# [Material for the task]
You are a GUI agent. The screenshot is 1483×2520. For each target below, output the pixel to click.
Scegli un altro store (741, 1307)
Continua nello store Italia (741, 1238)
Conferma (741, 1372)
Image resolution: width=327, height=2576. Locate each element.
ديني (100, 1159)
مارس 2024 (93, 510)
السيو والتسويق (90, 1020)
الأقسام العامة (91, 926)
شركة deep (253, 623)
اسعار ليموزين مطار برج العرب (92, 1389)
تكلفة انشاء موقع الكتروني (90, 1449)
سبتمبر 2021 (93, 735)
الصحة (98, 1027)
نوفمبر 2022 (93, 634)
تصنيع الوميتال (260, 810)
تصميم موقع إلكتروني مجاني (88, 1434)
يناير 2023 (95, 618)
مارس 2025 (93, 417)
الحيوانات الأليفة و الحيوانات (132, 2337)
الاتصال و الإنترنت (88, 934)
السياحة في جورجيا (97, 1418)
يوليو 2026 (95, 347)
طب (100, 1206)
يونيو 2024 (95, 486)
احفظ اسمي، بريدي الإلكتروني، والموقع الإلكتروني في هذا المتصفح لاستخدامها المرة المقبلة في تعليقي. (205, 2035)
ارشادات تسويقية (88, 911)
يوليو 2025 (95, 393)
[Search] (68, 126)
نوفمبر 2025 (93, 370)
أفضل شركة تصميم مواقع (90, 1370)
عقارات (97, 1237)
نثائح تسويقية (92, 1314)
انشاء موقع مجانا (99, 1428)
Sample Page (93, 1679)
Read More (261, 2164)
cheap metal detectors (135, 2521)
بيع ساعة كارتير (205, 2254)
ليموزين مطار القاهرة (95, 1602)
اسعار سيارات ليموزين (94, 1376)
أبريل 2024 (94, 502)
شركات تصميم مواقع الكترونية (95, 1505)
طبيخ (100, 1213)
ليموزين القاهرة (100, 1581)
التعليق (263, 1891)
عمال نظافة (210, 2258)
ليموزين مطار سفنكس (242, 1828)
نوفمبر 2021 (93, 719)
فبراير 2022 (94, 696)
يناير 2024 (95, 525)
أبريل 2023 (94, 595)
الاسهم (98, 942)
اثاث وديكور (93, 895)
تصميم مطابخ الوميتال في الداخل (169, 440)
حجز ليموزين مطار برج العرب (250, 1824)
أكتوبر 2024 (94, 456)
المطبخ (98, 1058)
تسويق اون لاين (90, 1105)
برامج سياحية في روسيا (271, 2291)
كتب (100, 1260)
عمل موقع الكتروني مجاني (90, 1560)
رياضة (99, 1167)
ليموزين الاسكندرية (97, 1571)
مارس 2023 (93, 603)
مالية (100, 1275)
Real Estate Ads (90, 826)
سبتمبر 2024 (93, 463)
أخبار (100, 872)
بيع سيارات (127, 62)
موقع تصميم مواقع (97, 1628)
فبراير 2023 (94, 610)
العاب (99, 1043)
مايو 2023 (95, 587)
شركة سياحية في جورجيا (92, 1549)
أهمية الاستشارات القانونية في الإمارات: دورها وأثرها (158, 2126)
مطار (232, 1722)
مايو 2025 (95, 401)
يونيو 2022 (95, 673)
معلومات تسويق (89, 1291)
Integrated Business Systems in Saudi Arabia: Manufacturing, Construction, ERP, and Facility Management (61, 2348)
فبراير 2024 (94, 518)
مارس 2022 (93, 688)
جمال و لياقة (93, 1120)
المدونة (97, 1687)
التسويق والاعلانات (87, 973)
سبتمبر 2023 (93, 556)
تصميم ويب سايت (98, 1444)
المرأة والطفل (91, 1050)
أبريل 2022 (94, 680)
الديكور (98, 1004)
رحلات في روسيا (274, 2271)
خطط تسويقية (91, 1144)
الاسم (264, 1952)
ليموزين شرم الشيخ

# [Description of the task]
All lines in the listing above between the line with "التعليق (263, 1891)" and the line with "أهمية الاستشارات القانونية", inclusive, should be set down exactly, and no line outside that range.

# [Final answer]
التعليق (263, 1891)
عمال نظافة (210, 2258)
ليموزين مطار سفنكس (242, 1828)
نوفمبر 2021 (93, 719)
فبراير 2022 (94, 696)
يناير 2024 (95, 525)
أبريل 2023 (94, 595)
الاسهم (98, 942)
اثاث وديكور (93, 895)
تصميم مطابخ الوميتال في الداخل (169, 440)
حجز ليموزين مطار برج العرب (250, 1824)
أكتوبر 2024 (94, 456)
المطبخ (98, 1058)
تسويق اون لاين (90, 1105)
برامج سياحية في روسيا (271, 2291)
كتب (100, 1260)
عمل موقع الكتروني مجاني (90, 1560)
رياضة (99, 1167)
ليموزين الاسكندرية (97, 1571)
مارس 2023 (93, 603)
مالية (100, 1275)
Real Estate Ads (90, 826)
سبتمبر 2024 (93, 463)
أخبار (100, 872)
بيع سيارات (127, 62)
موقع تصميم مواقع (97, 1628)
فبراير 2023 (94, 610)
العاب (99, 1043)
مايو 2023 (95, 587)
شركة سياحية في جورجيا (92, 1549)
أهمية الاستشارات القانونية في الإمارات: دورها وأثرها (158, 2126)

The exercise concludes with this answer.